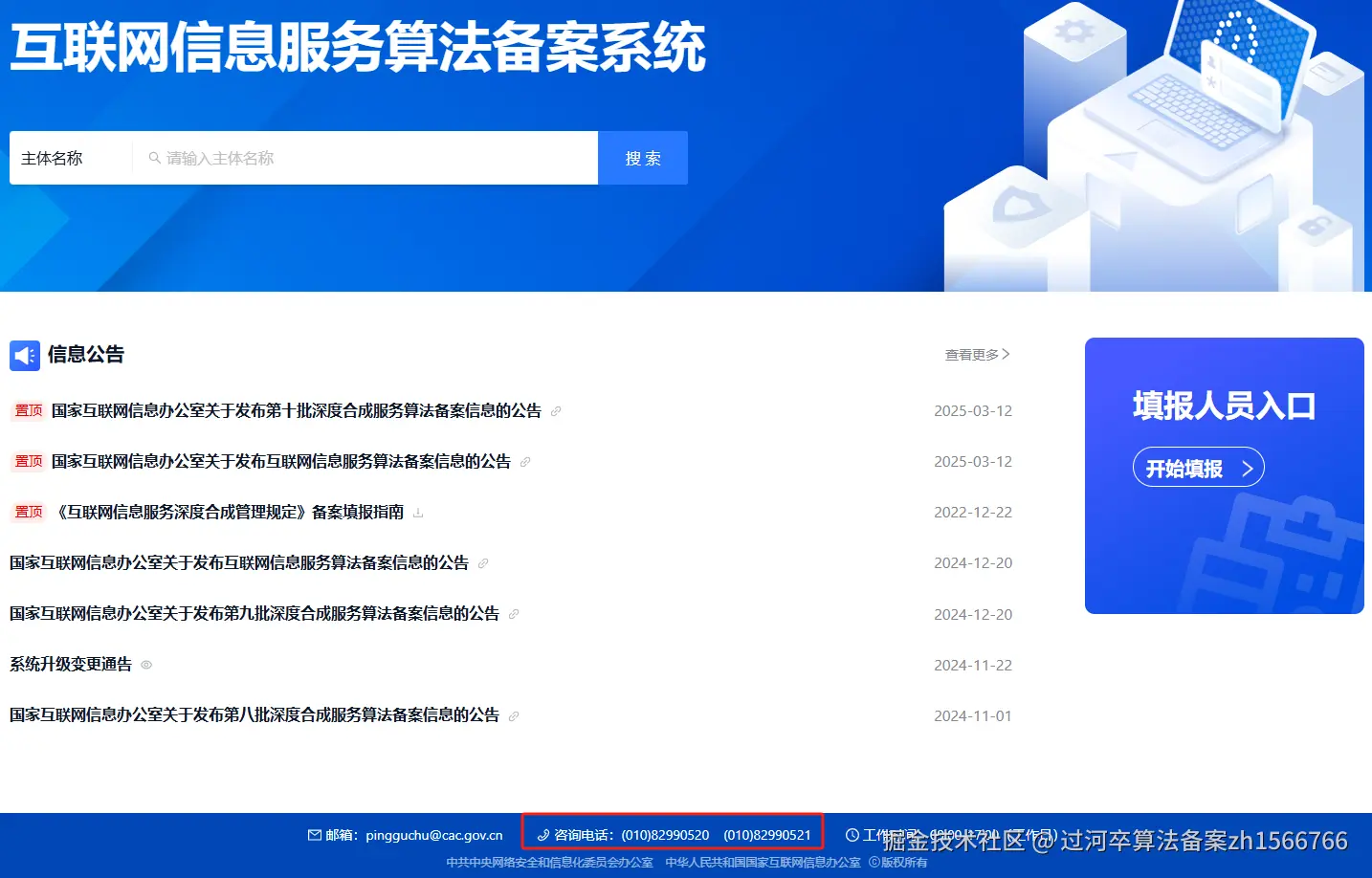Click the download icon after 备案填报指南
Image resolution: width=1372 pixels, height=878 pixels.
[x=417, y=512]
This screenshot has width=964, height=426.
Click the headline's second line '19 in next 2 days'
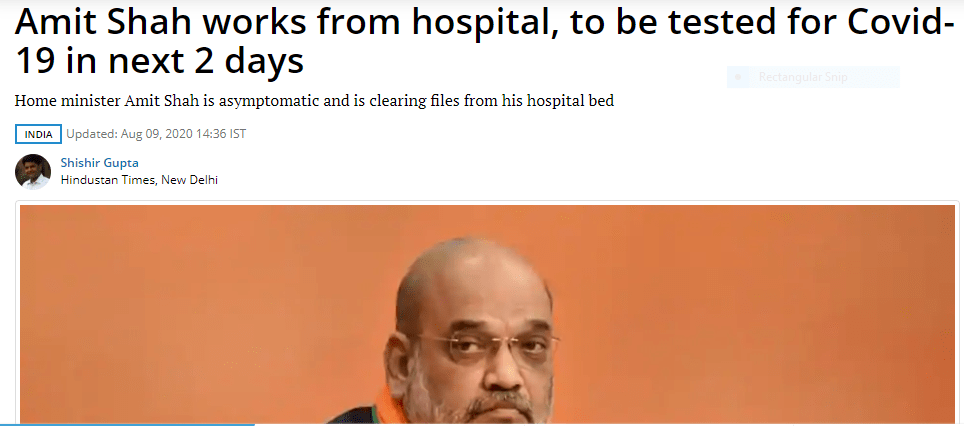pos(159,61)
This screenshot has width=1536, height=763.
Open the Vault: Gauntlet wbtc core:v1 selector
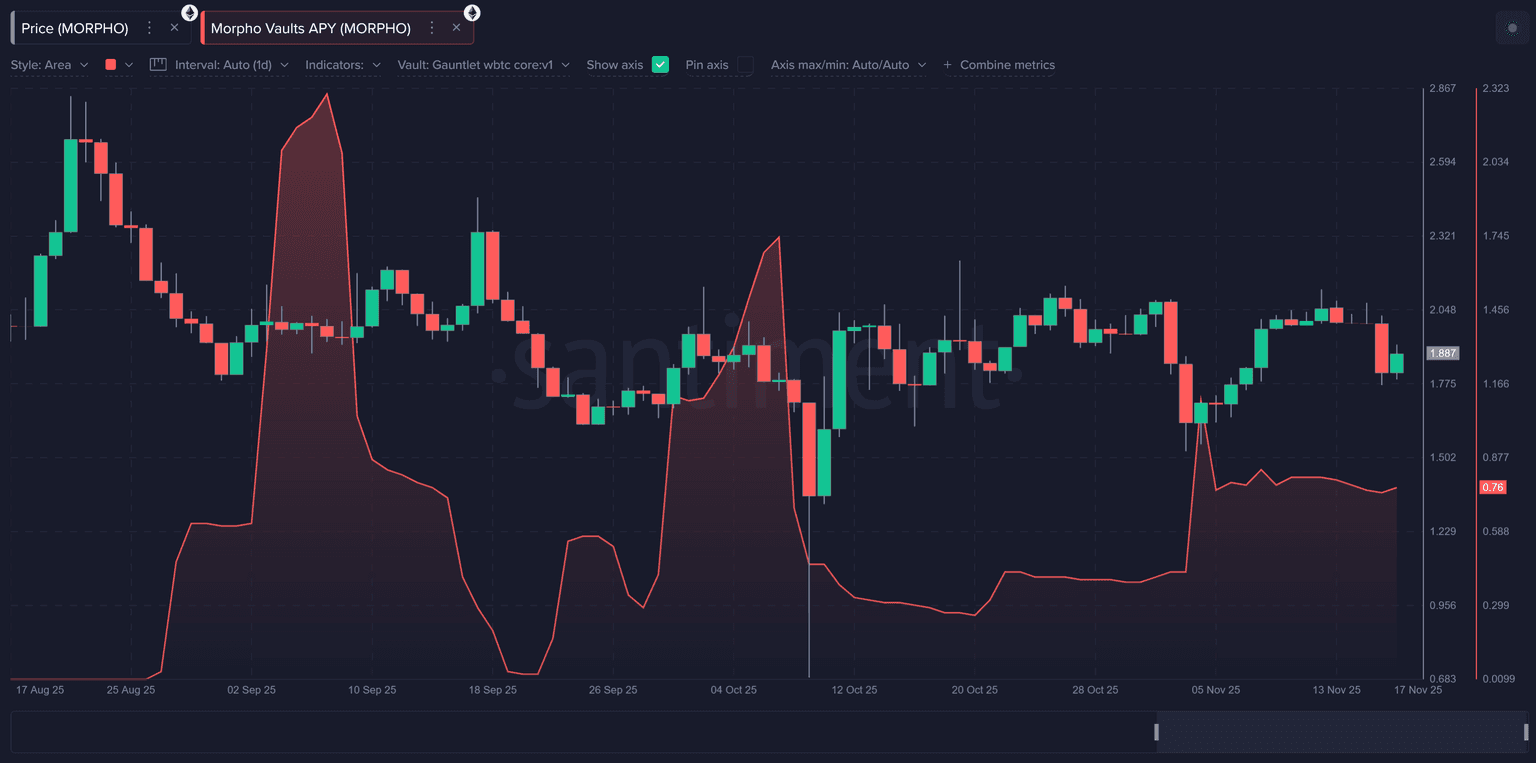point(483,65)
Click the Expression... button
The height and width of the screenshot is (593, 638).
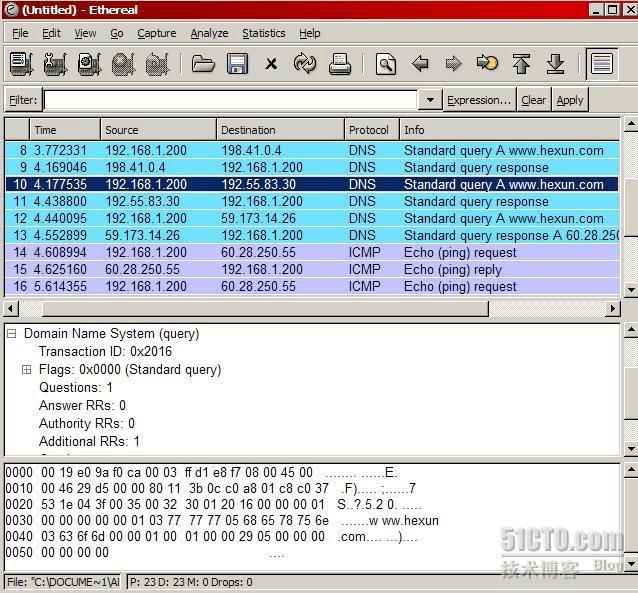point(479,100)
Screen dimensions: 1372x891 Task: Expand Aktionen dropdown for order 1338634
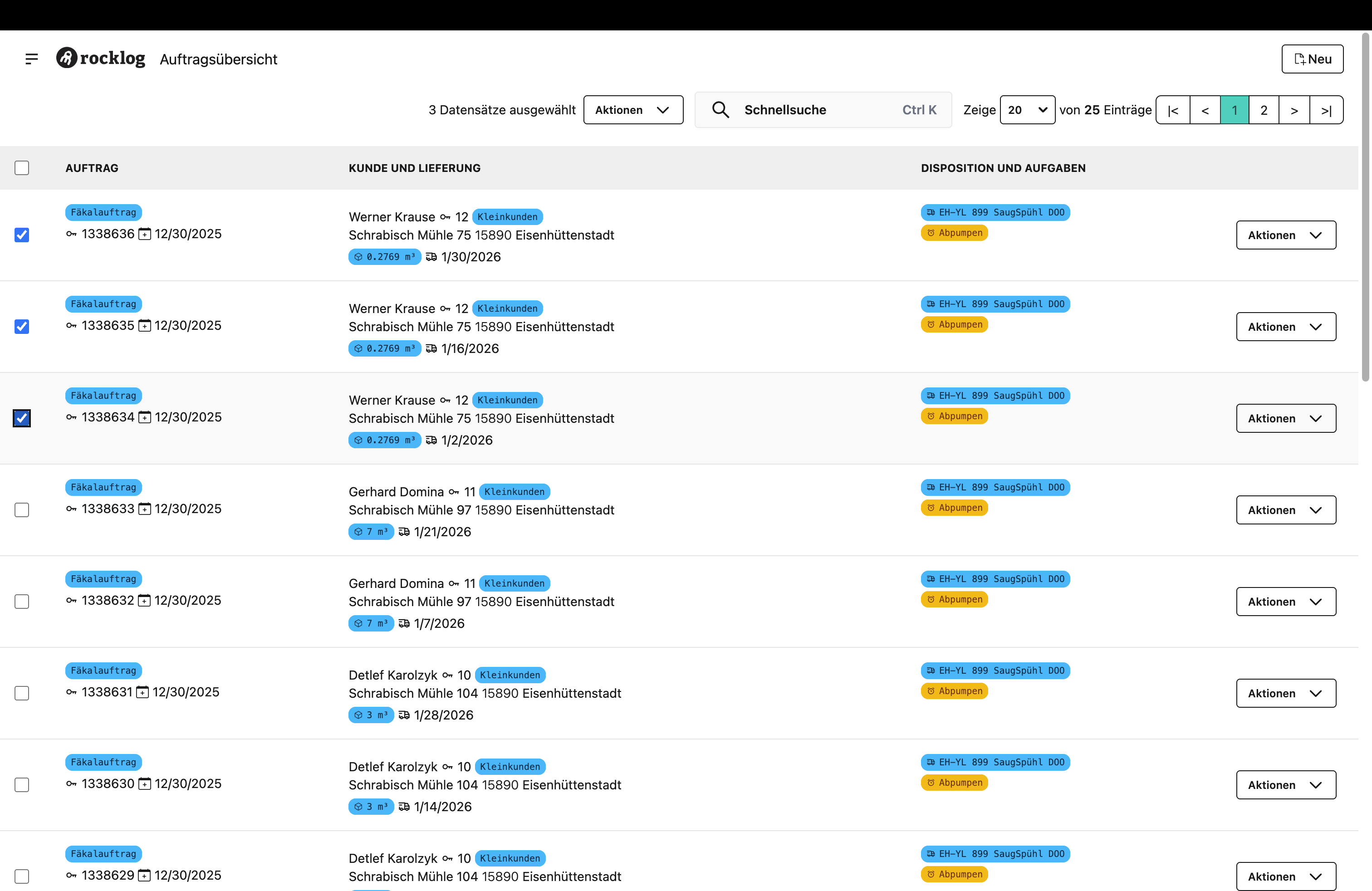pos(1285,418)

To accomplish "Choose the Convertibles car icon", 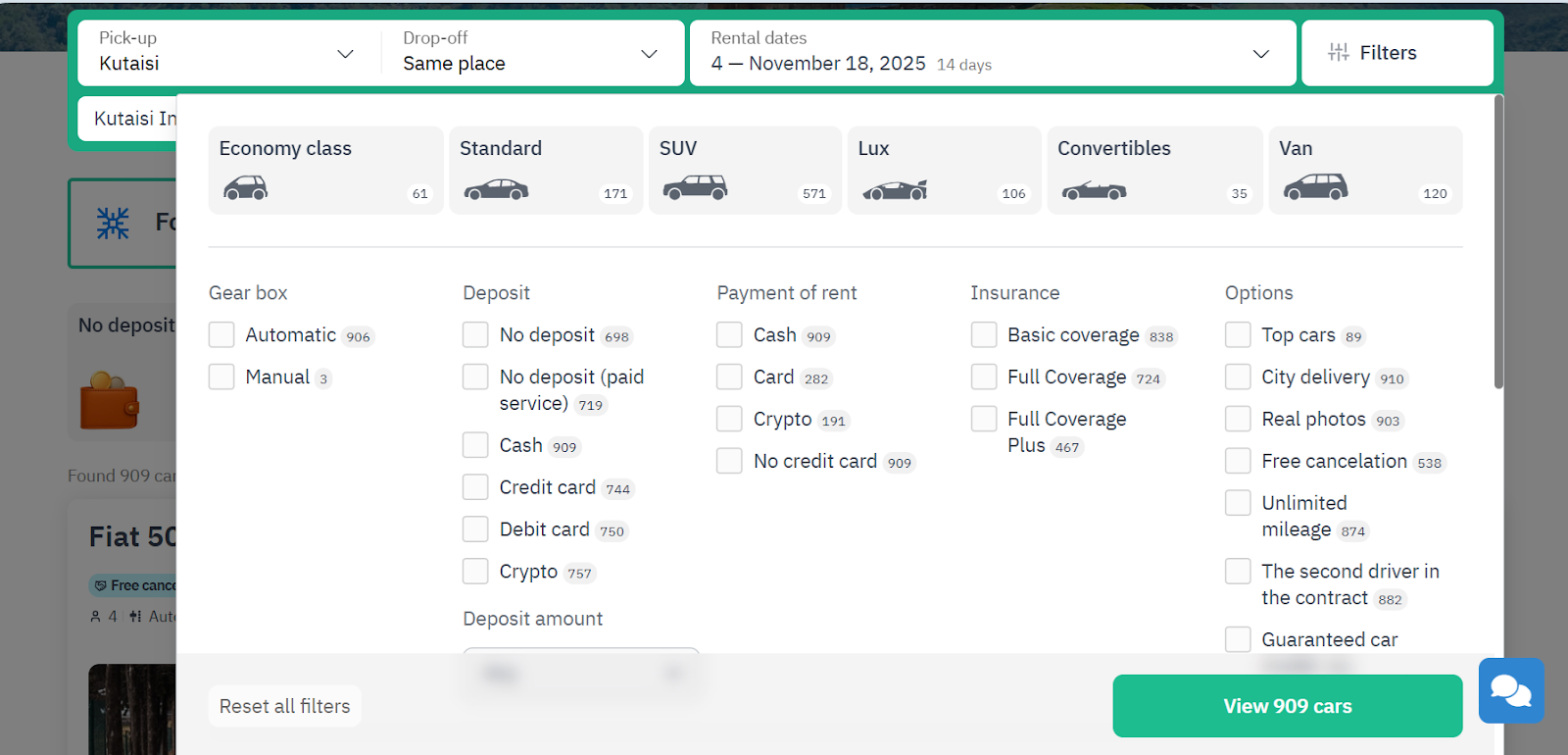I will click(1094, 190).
○ ○ ○
**GOAL OF THE EXERCISE**. What is needed is each line from the records with the word "This" in it.

**RESPONSE TO THE TASK**.
This screenshot has width=964, height=426.
This screenshot has width=1536, height=763.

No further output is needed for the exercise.